How I Made a Quant Paper Reproducible in make all Under a Minute

The QMJ-TSX project has a hard constraint baked into the design: a fresh clone, on a normal laptop, with no subscriptions, should regenerate every number in the paper — and the paper PDF itself — in under a minute. This post is about how the project meets that constraint and why it was worth treating reproducibility as a design parameter rather than a politeness.

The acceptance test

git clone https://github.com/faketut/qmj-tsx
cd qmj-tsx
uv sync
make all

If, at the end of make all, paper/main.pdf exists and its headline numbers match the version on GitHub, the project is working. That is the acceptance test, and CI enforces it. Everything below is in service of keeping that loop short and unambiguous.

The four pieces

1. `uv` for the Python environment

uv replaces pip + venv + pip-tools with a single fast resolver. uv sync reads pyproject.toml and uv.lock, builds a hermetic venv, and is done in seconds on a warm cache. There is no requirements.txt, no Conda, no Docker. Two reasons this matters:

A reader who is bouncing off your repo will not install Conda or Docker to read your paper. They will close the tab.
A locked resolver means the numbers I report today will still resolve to the same library versions in two years. That is the whole point of a lock file.

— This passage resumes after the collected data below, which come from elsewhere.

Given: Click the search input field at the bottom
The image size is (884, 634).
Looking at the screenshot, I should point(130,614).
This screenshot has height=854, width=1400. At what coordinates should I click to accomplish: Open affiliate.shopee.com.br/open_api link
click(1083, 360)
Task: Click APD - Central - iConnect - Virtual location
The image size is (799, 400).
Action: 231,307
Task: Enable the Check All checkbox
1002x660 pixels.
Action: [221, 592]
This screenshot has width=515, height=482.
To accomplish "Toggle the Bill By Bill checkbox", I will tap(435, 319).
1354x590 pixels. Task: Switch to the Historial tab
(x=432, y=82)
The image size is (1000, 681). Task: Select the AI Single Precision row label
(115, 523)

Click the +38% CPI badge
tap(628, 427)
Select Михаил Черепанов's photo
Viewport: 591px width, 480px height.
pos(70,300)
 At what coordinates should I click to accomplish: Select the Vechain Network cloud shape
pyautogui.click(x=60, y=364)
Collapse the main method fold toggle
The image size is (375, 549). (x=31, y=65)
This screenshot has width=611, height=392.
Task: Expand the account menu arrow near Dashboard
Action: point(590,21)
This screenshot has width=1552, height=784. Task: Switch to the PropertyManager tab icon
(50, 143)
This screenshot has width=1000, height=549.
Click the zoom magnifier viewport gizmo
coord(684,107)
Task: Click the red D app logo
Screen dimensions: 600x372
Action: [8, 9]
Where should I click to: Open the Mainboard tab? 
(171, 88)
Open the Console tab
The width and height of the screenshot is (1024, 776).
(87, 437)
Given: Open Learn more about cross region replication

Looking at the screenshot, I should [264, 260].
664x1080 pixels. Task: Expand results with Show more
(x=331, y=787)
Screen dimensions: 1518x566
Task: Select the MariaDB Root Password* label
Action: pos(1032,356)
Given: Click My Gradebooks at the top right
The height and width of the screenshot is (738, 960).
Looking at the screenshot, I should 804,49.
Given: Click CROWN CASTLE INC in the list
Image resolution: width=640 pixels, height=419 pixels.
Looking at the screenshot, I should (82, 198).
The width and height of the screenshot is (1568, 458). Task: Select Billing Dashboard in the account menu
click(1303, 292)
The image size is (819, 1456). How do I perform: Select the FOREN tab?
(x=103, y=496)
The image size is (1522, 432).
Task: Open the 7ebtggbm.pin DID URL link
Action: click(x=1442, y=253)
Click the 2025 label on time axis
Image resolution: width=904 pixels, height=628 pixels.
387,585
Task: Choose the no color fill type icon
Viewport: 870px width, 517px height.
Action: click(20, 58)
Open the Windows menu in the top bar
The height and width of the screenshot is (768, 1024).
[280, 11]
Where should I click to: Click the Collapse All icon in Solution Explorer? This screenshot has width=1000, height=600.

2. `make` as the command surface

The Makefile is the canonical entry point:

Target	Produces
`make data`	Cached parquets: prices, AQR benchmarks, Ken French FF5+UMD
`make signals`	paper-Q monthly panel
`make backtest`	Long–short returns + summary
`make robust`	Headline sweep, sector-exclusion, per-component horse race
`make figures`	`paper/figures/cumret.pdf`
`make paper`	`paper/main.pdf` (via Typst)
`make all`	All of the above
`make test`	Unit + invariant tests

make is not glamorous, but it is the lowest-common-denominator build tool. Everyone has it. Targets compose. Failed targets stop the pipeline at the failure site, which is exactly what you want for a research build.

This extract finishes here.